**TASK TO COMPLETE:** Copy each line of the data below in which the word "agent" can be found.

DATA SECTION below:

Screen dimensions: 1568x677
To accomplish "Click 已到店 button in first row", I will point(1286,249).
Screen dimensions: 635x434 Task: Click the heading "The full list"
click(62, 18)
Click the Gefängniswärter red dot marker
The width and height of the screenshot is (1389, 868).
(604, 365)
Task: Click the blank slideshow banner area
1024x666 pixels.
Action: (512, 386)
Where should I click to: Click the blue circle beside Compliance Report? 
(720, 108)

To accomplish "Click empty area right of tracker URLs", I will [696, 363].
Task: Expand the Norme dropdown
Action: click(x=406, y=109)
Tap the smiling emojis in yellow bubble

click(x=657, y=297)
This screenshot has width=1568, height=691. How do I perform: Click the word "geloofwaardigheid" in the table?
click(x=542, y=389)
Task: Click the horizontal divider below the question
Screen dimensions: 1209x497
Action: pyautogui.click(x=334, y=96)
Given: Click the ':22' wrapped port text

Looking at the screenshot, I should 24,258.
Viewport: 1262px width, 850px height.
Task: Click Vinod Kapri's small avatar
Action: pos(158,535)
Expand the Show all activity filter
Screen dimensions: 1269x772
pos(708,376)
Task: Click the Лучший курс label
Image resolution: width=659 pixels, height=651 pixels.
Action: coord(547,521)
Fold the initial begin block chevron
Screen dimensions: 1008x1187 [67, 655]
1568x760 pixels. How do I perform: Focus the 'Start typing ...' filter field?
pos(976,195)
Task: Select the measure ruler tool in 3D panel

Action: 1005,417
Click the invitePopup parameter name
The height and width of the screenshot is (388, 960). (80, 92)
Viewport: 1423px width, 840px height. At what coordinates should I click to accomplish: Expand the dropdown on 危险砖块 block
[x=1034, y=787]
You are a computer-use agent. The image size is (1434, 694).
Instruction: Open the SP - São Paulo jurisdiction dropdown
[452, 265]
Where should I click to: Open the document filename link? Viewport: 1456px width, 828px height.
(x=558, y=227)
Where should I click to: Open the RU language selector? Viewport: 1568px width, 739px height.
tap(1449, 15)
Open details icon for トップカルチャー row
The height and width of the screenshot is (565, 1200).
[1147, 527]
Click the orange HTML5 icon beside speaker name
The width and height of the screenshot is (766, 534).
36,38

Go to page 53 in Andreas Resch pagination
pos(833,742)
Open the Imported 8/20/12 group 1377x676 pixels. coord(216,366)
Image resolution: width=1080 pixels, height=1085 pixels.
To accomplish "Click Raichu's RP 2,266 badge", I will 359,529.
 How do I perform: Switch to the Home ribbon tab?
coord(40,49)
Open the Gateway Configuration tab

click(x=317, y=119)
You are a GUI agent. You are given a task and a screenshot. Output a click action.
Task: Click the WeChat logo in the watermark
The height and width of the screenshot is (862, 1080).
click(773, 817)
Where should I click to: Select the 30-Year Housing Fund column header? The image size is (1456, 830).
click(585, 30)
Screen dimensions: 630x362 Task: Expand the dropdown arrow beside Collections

End of DATA SECTION.

**ANSWER BOX:**
You are a computer-use agent. The image size is (1434, 694).
You are a GUI agent. You are given a task and a screenshot. Output a click action.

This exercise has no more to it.